Hi all,
if I accidentally use a TAKEOVER command with BY FORCE clause while
primary and standby are in peer state I'll end up with two primary's
(at least with FP10 and Windows). Is this works as designed or a bug ?
Manuals say that the standby will inform the primary about the takeover
but will not wait for acknowledgement, so the primary knows about whats
going on. In my eyes primary should either switch to standby or
shutdown immediately in this situation - what do you think ?
TIA
Joachim 3 5415
Hi, Joachim.
If HADR is functioning correctly, a TAKEOVER .. BY FORCE while the two
sites are in Peer state will result in (a) a new viable primary, and
(b) a zombie old primary. The poison pill that the standby sends to
the primary in this case does not itself shut the old primary down.
What it does do is hobble the primary such that it can no longer
generate any new log, and the next time that an agent attempts to do
so, it will bring down the server.
Note that the poison pill is a secondary mechanism intended to help
prevent split brain. A fundamental premise is that the primary is dead
when a TAKEOVER .. BY FORCE is issued. The poison pill is a backstop
in case of either (a) incorrect operation of the subsystem, or (b)

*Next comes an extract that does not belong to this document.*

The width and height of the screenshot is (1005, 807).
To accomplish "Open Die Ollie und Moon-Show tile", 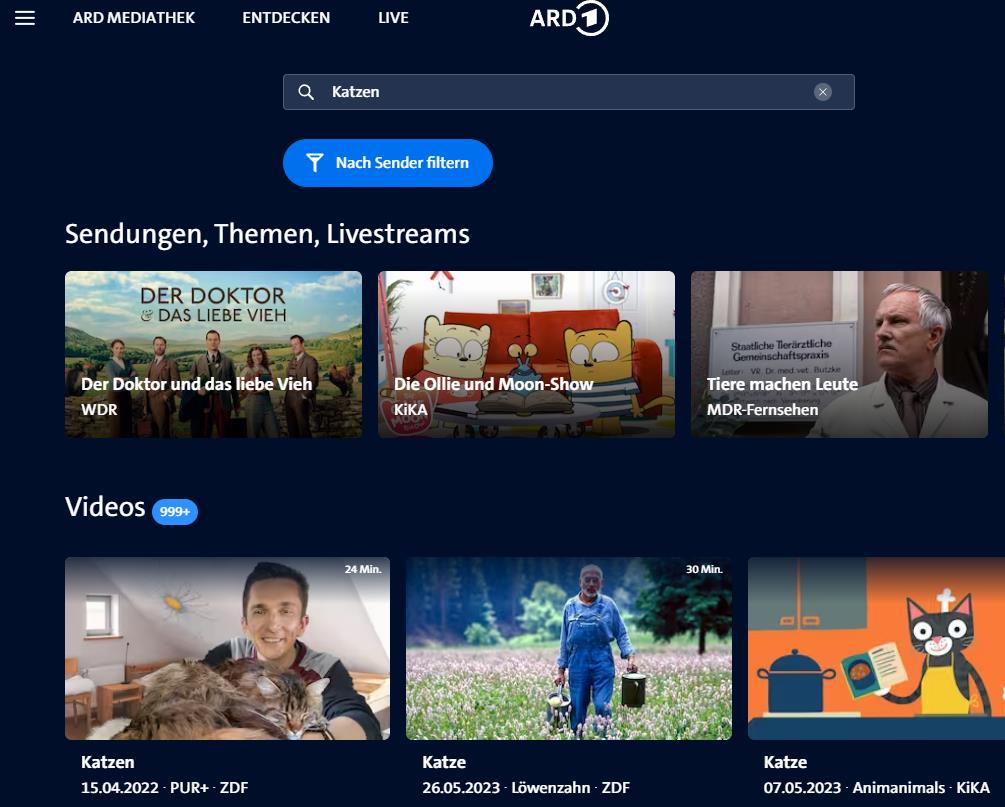I will 526,354.
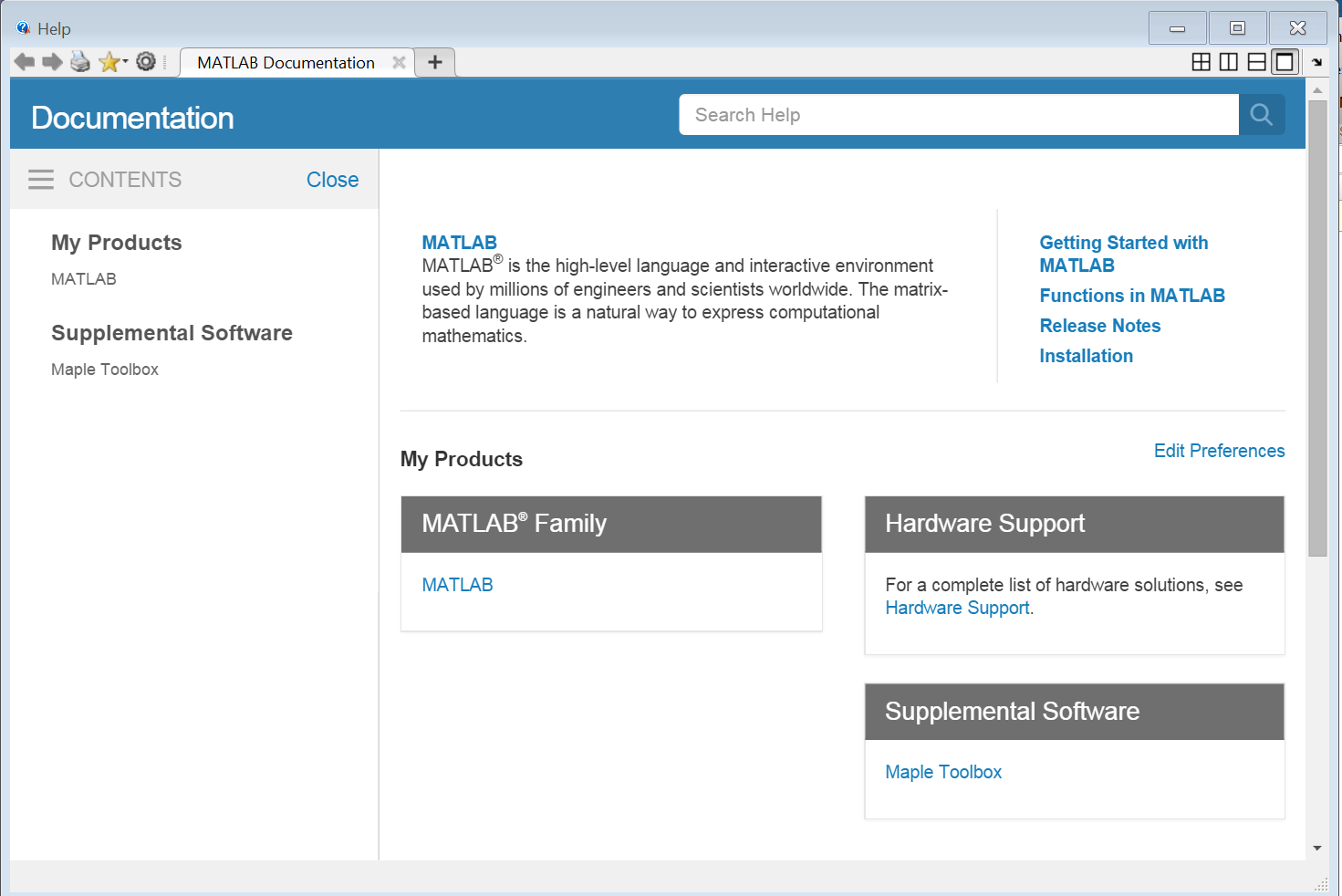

primary is wedged such that it is alive but not functioning well
(perhaps user can't even cause the primary db to shut down without
impacting a larger-grain entity such as the entire instance or the host
machine).
In this scenario, switching the old primary's role to standby or
immediate shutdown of the old primary sounds nice, but the devil is in
the details. If the user wanted to switch roles, then the non-forced
takeover should have been issued. Since a forced takeover was issued,
we assume the primary is dead or at least in a world of hurt, and the
user has requested a failover. As such we're not at liberty to wait
for a clean shutdown or role transition on the old primary. (Note as
well that we can't be sure such action would be successful were we to
attempt it.)
Anyway, you may well see the old primary still reporting its role as
primary after such an event, and it can even perform non-logged
operations, indefinitely. While this is not ideal, it should not be
mistaken for the system being split brained at that time (well, at
least the brain on one side is a read-only brain :-). Feel free to
shut down the old primary at your convenience.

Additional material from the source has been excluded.